The defender in Pressure Through Squid Guard is the bottom player maintaining Squid Guard while the top player applies systematic pressure to collapse the guard structure. Defense requires recognizing the pressure pass early and deploying specific retention strategies that exploit the top player’s committed weight distribution. The defender’s primary advantages are their lapel control, hook placement, and the top player’s forward commitment, which creates sweep and back take opportunities when the pressure is redirected rather than absorbed.
Opponent’s Starting Position: Squid Guard (Top)
How to Recognize This Attack
How do you know when someone is attempting Pressure Through Squid Guard?
- Top player lowers their center of gravity and widens their stance, preparing for sustained forward drive rather than quick passing movement
- Top player begins driving shoulder into your frames with increasing forward pressure instead of attempting to strip grips or backstep
- Top player controls or reaches for your free hand, attempting to prevent you from reinforcing lapel grips or creating additional frames
- Top player’s posture shifts from upright to forward-leaning with chest aimed at your torso, indicating commitment to pressure passing
- Top player works the lapel incrementally rather than explosively, suggesting a methodical pressure-based approach rather than a speed pass
Key Defensive Principles
What are the key principles for defending Pressure Through Squid Guard?
- Maintain active tension on the lapel wrap throughout the pressure application, never allowing it to go slack even under compression
- Use frames dynamically rather than statically, adjusting frame angles to redirect pressure away from your centerline
- Preserve hip mobility by staying on your side rather than allowing pressure to flatten you onto your back
- Exploit the top player’s forward weight commitment by threatening sweeps that use their momentum against them
- Keep your free leg active as a secondary frame and sweep tool rather than letting it become trapped under pressure
- Recognize when guard retention is failing and transition to alternative guard configurations before the structure collapses completely
Defensive Options
What can you do to defend against Pressure Through Squid Guard?
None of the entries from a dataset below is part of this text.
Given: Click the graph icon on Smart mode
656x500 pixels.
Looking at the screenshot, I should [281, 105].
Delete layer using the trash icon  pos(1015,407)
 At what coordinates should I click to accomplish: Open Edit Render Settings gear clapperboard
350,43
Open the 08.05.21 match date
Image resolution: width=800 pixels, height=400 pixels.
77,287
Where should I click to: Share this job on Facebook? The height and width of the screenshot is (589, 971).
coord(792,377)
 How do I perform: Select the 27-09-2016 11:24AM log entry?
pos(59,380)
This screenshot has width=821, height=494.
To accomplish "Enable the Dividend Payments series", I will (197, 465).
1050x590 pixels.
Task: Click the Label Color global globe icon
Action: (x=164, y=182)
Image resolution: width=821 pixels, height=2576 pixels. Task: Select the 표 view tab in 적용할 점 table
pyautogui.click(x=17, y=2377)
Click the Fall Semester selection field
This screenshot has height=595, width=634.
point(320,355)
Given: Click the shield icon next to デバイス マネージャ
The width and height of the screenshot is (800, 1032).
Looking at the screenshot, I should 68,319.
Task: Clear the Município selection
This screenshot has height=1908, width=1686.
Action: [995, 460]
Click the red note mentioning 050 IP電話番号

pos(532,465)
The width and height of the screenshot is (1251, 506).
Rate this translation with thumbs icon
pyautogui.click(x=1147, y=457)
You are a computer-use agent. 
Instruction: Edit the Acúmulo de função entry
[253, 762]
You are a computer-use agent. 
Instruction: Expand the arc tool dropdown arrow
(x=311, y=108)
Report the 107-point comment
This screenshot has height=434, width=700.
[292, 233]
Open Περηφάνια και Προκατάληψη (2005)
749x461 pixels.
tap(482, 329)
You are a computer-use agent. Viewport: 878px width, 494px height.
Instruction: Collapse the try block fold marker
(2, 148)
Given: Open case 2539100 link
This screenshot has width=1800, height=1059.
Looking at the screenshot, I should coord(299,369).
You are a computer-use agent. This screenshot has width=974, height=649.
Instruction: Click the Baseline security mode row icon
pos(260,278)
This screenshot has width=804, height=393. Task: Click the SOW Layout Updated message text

1. Reinforce knee shield and redirect pressure laterally
- When to use: Early in the pressure application when the top player first begins driving forward and you still have space to insert your shin across their body
- Targets: Open Guard
- If successful: Creates a structural barrier that converts the top player’s forward pressure into lateral force, preventing guard collapse and maintaining distance for guard retention
- Risk: If the knee shield is bypassed or smashed through, you lose your primary frame and the pressure pass accelerates with fewer defensive options remaining
2. Invert underneath the pressure to threaten back take
- When to use: When the top player commits significant weight forward and their hips rise above their shoulders, creating space underneath for inversion
- Targets: Half Guard
- If successful: Forces the top player to abandon the pressure pass to defend their back, creating a scramble where your guard skills give you the advantage to come up on top
- Risk: If the inversion is read early, the top player backsteps and flattens you, potentially achieving a worse position than before the attempt
3. Time a sweep using lapel tension during the top player’s weight shift
- When to use: When the top player’s weight commits to one side during pressure application, creating a momentary imbalance that your lapel control can amplify
- Targets: Half Guard
- If successful: Uses the top player’s forward pressure and committed weight against them to execute a sweep, ending with you in top position
- Risk: Mistiming the sweep allows the top player to post and recover, potentially advancing their pressure pass further than before
4. Release lapel and transition to alternative guard before structure collapses
- When to use: When your Squid Guard structure is clearly failing under sustained pressure and further retention attempts will result in being passed to half guard
- Targets: Open Guard
- If successful: Resets the guard exchange to a neutral open guard position where you can re-establish Squid Guard or choose a different guard system
- Risk: The transition creates a brief moment of no control where the top player can accelerate their pass if they read the guard change
Best-Case Outcomes for Defender
What is the best outcome when defending Pressure Through Squid Guard?
→ Open Guard
Maintain strong frames and lapel tension to prevent the pressure from collapsing your guard structure. Use your free leg and hip movement to create distance when pressure intensifies, forcing the top player back to a neutral standing position where you can re-establish Squid Guard or transition to another guard system.
→ Half Guard
Time sweep attempts to coincide with the top player’s maximum forward weight commitment. Use lapel tension to amplify their imbalance when their weight shifts to one side. The inversion back take threat forces them to choose between defending the sweep and defending the back take, creating a dilemma that frequently results in a successful sweep to top position.